Recently he abstained from alcohol for 32 days. Next up could be coffee. (Though that might change given his recent garage sale score of a pricey espresso machine for a single Andrew Jackson.) Earlier this year a stranger on the street insisted on buying Ahmed’s car; after a couple weeks and a few persistent phone calls, he told the man to come pick it up. Ahmed’s been blissfully car-free ever since.

Even with his newfound happiness outside the office, Ahmed praises his previous employers, Risdall Advertising Agency (“great”) McNally Smith School of Music (“spectacular”) and Olson (“awesome”). “At the time they were great, but right now it’s just not my thing—but it might be next week. It might be when this column comes out.”

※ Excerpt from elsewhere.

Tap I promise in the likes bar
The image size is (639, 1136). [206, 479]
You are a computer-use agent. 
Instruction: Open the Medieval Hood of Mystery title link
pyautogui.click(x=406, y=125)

At press time, he hadn’t changed his mind yet, and was finalizing the curriculum for a new media entrepreneurial class he’s teaching at McNally Smith (he’s planning on wearing a tweed jacket to his first day as “Professor Kareem”). After finals, Ahmed will spend 42 of Minnesota’s worst winter days in London, Paris and Cairo. After that? Wherever the pursuit of happiness takes him.